-- start DOCUMENT EXTRACT --
Now that it’s over, let’s talk recession


Among the many issues normally ignored by the Indiana General Assembly is the fate of our cities and towns. Over the years, the legislature has cut back the revenues of local governments while increasing the responsibilities of those units.

<>In 2013, about two-thirds of Hoosiers lived in 568 places incorporated as cities or towns. But of these 568, most (293) declined in population between 1970 and 2013. Some were very small towns with extremely small loses like Little York in Washington County where the population in 2013 was down just one from its 1970 level of 191. However, what level of population loss is acceptable?

Altogether 166 towns with populations of less than 1,000 persons in 1970 lost over 15,600 people (18.2 percent) by 2013. Perhaps there is no future for these smallest places.

What about places with populations over 1,000, yet under 5,000? By 2013, 61 of these towns lost 15.7 percent (over 23,000) of their population. Are we ready to write off Sullivan, Bloomfield and Kentland as no longer suitable places to live?

Should we stop caring about the decline of places with populations over 5,000 yet fewer than 25,000? Do we dispense with Logansport, Portland, New Castle, LaPorte, Griffith and Whiting? Are we to watch the 23 cities and towns in this group, with their 250,000 people, wither another 12.4 percent (35,400 people) as they did in the past 43 years?
-- end DOCUMENT EXTRACT --
◆ **REQUIREMENT**: Continue the article on population decline in Indiana's cities and towns from the point where it stops.
-- start MATERIAL --
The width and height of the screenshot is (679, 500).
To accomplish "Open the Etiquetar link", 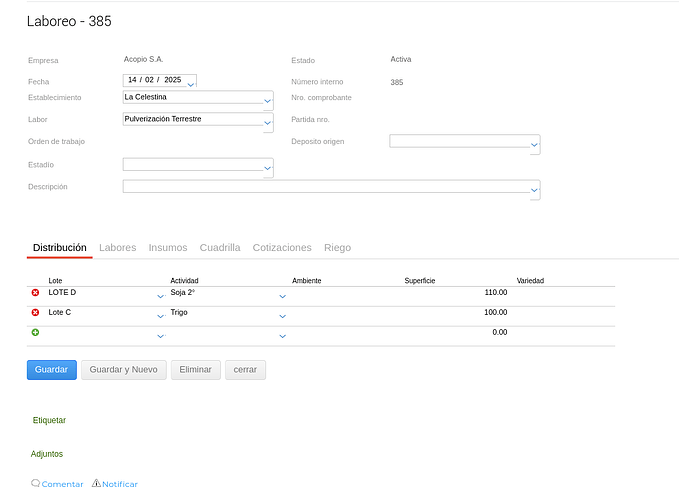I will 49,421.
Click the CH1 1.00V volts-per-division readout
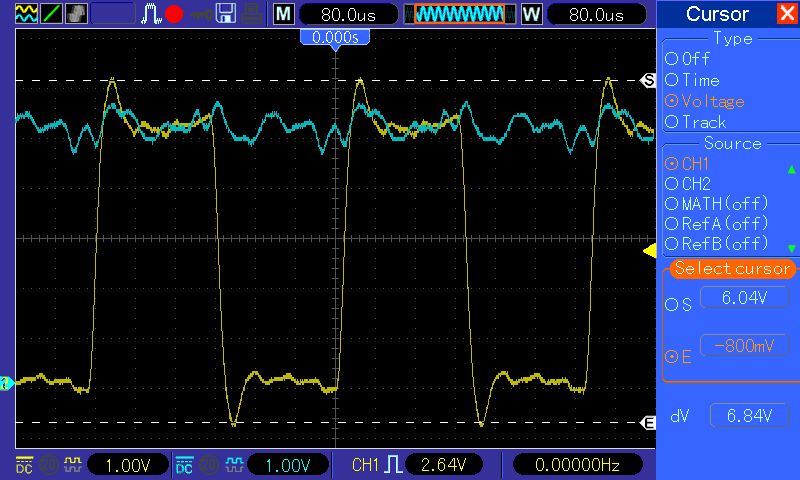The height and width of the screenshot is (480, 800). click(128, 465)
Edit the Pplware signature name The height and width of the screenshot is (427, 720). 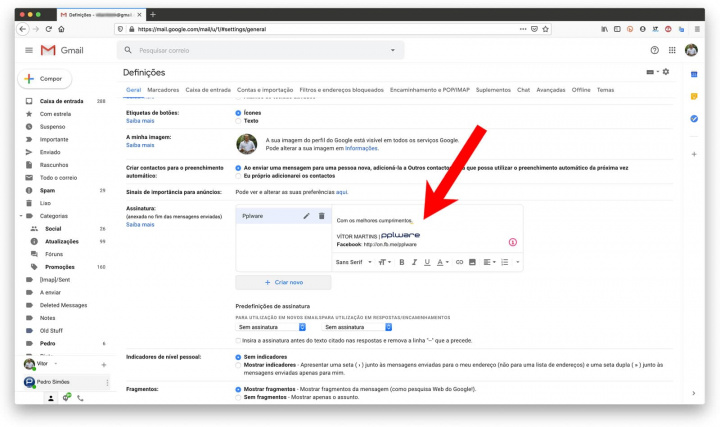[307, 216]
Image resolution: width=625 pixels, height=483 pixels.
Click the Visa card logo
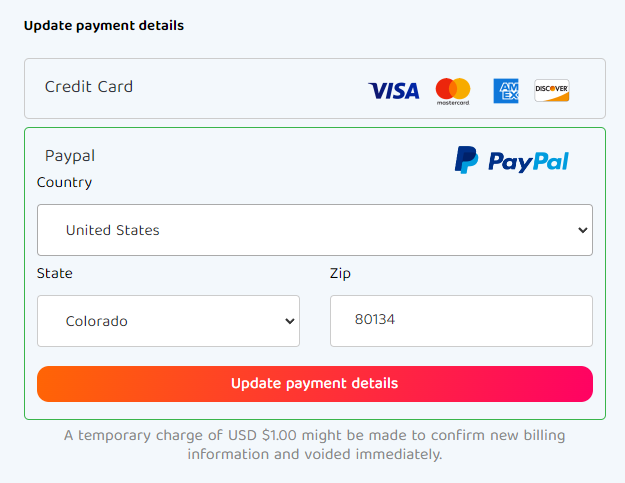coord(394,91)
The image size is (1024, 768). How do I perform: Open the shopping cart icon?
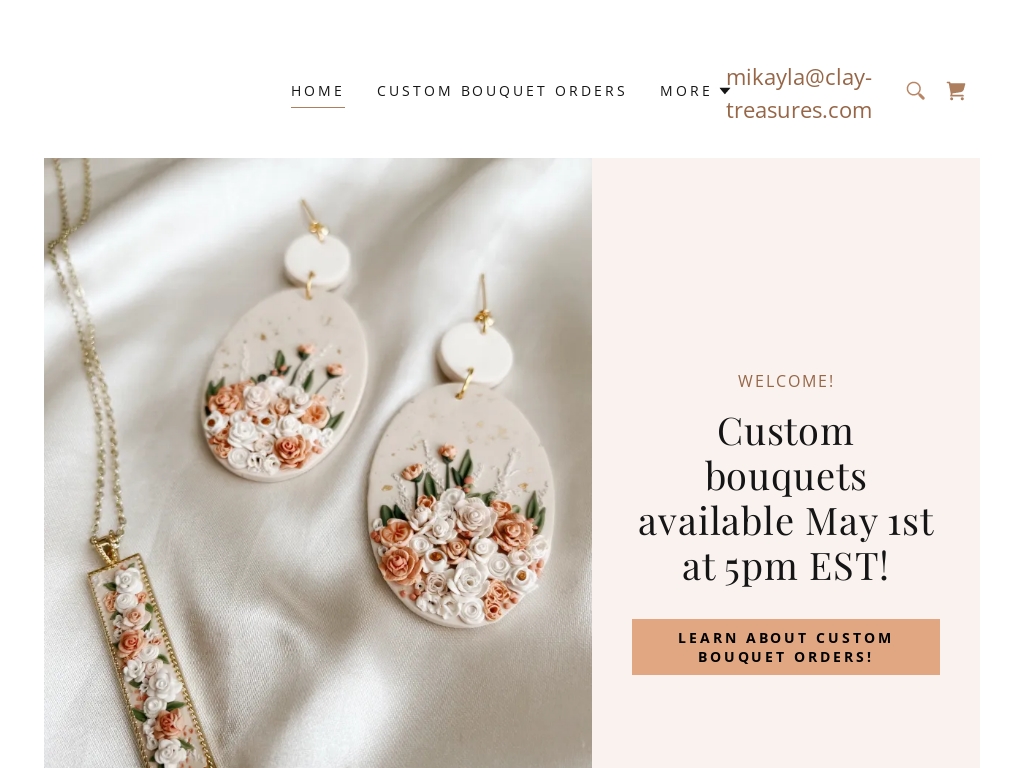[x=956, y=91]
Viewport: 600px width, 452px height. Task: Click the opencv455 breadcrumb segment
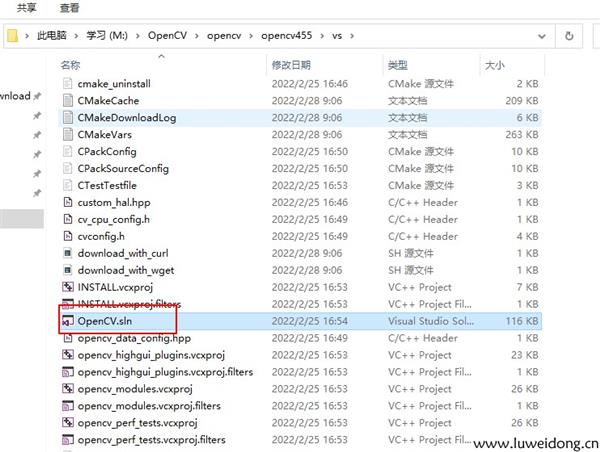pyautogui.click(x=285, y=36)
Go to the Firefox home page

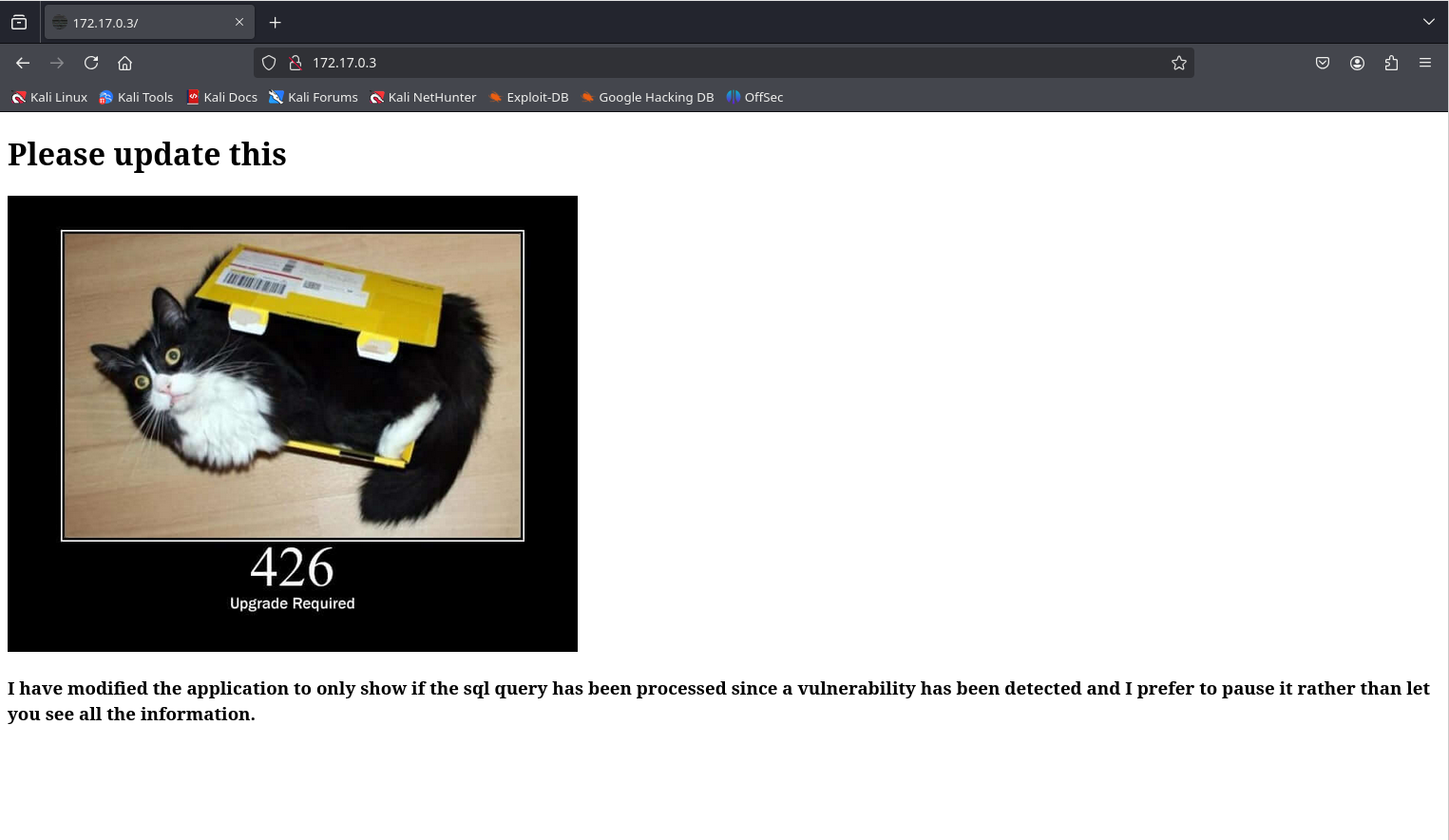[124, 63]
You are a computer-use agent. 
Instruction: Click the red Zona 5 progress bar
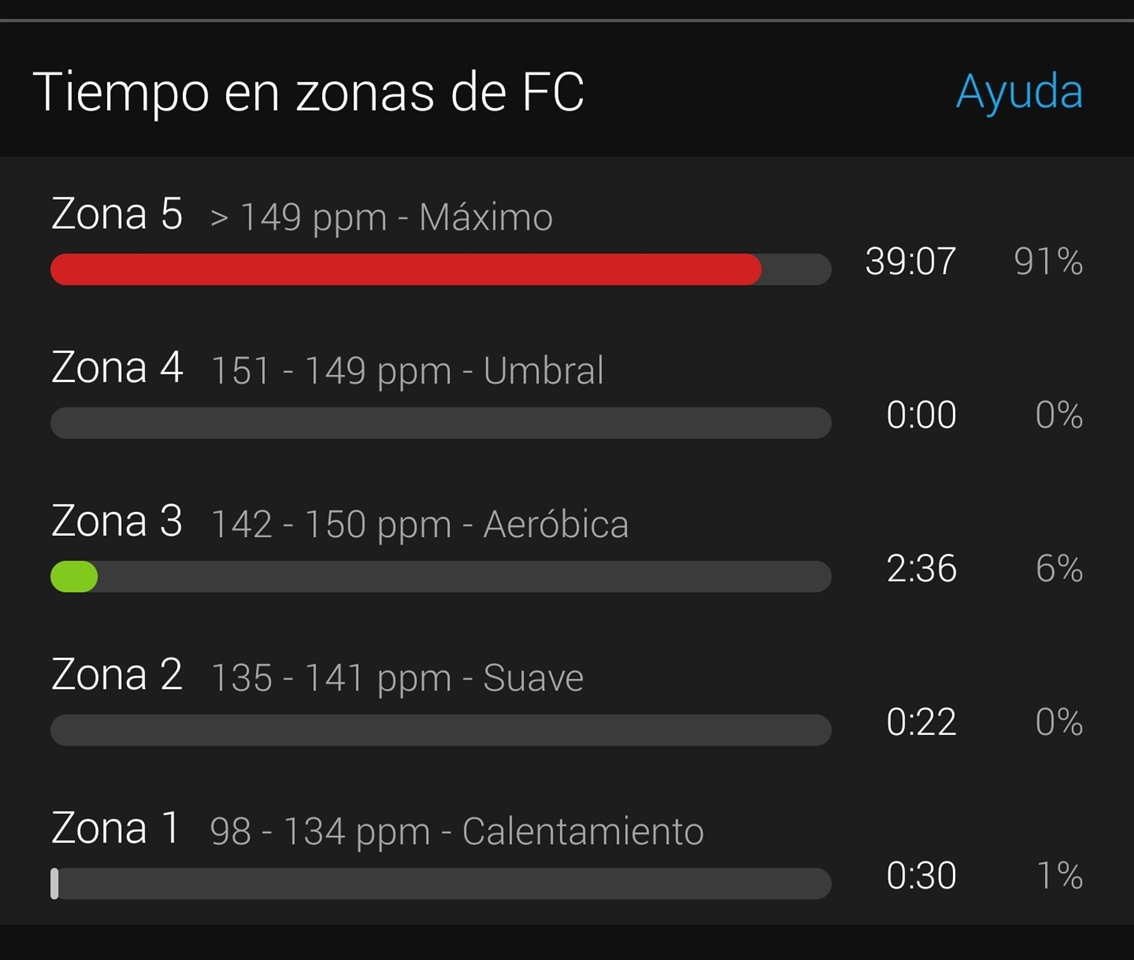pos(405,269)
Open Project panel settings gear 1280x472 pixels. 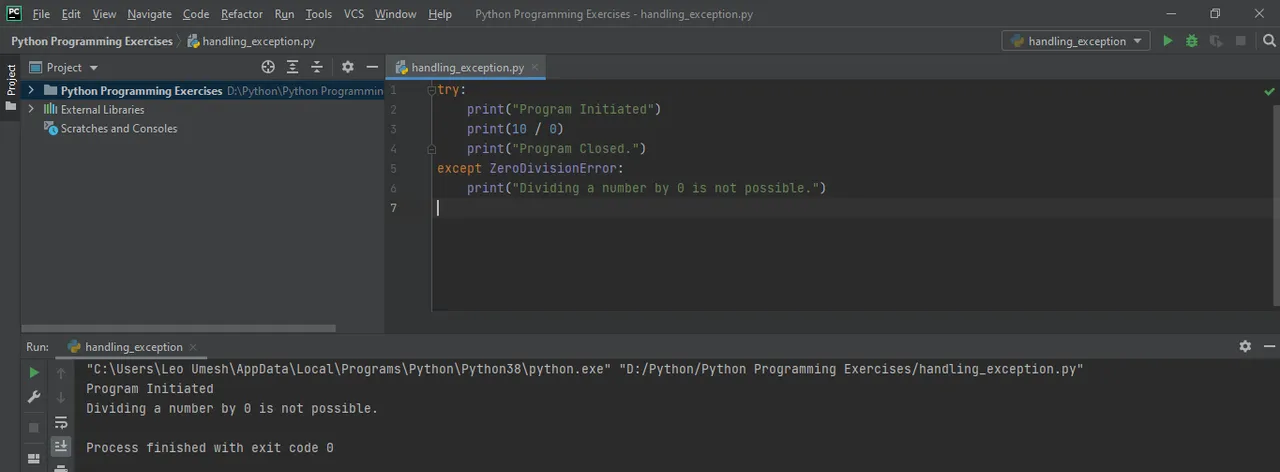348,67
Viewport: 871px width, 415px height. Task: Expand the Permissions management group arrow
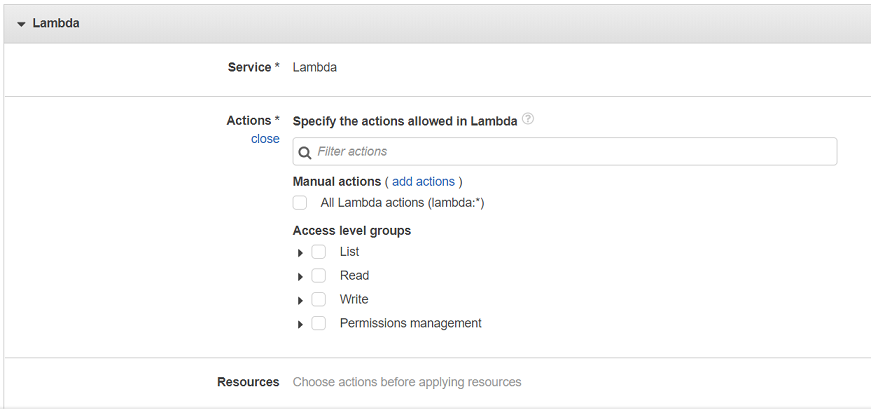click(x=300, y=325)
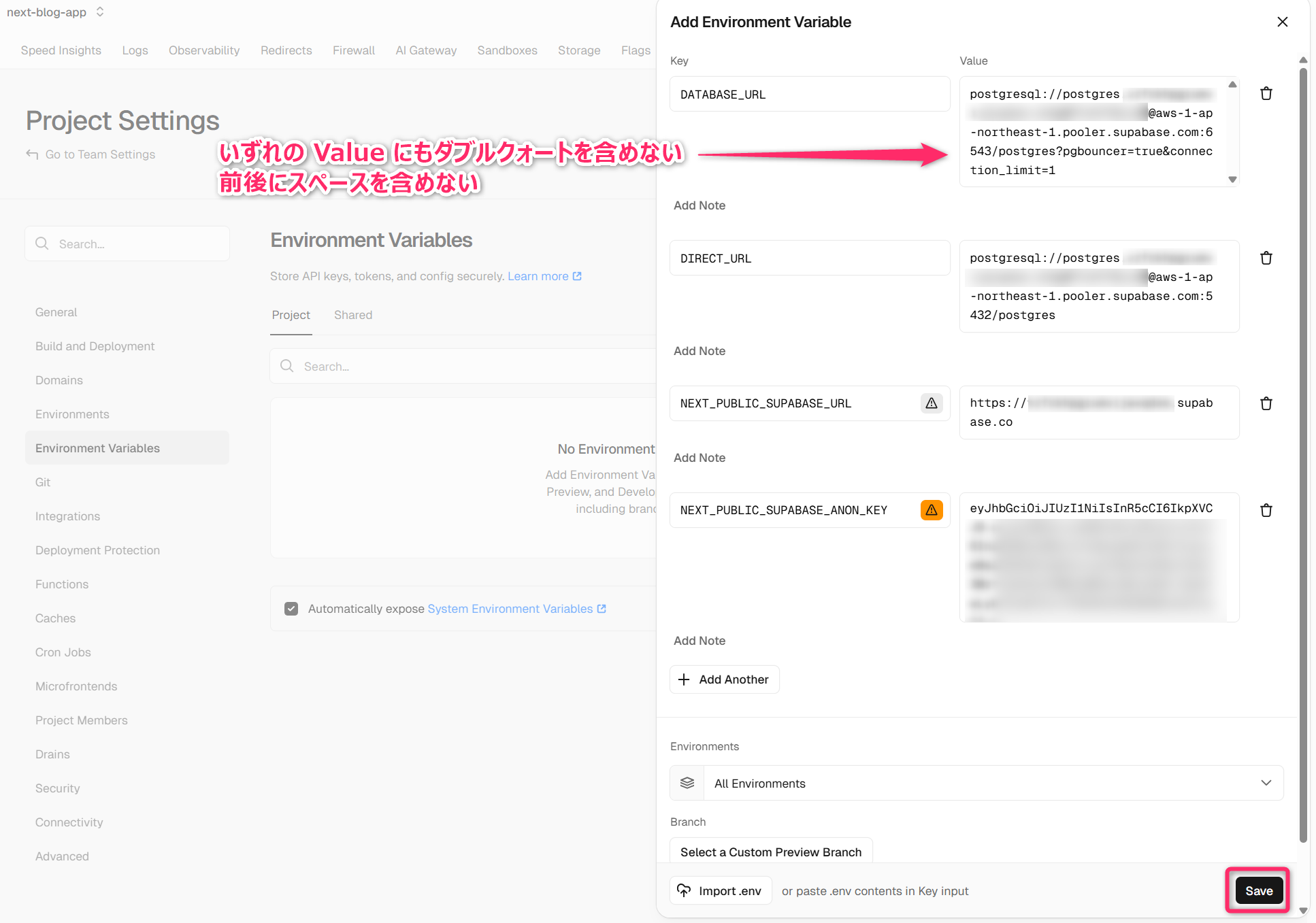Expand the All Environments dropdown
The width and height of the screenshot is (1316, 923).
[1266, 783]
-- end MATERIAL --
◆ **RIGHT ANSWER**:
Where is the concern about the ten cities that together dropped 238,500 persons since 1970? For them it was a full quarter of their populations. These places included New Albany, Michigan City, Marion, Richmond, East Chicago, Terre Haute, Anderson, Hammond, South Bend, Evansville and Gary. All of these are cities whose names should be known by members of the General Assembly.

Yes, it is a long term problem, but that does not mean it should be pushed under the legislative carpet. Indeed many places have grown, but to what extent is their growth a burden upon us all? Are the billions spent and to be spent on improving transportation for the commuters from Fishers, Carmel and Noblesville wise expenditures while infrastructure deteriorates in Indianapolis?

That same question should be asked about more money from the federal or state governments for advancing the welfare of Muster, Dyer, Valparaiso and other places in central Lake and Porter counties while the northern portions of that metro area continue to struggle with the forces of decline. Suburban Louisville and Evansville residents are the beneficiaries of the neglected areas of those central cities.

We can only hope that a conservative, fiscally responsible legislature will see that policies favoring continued expansive land uses are not in our long run interest. This will mean fighting back against the trends and interest groups of the past century.

If the Indiana we knew is to be saved from decay and demolition, it’s time for the political right wing to embrace strong environmental urban policies.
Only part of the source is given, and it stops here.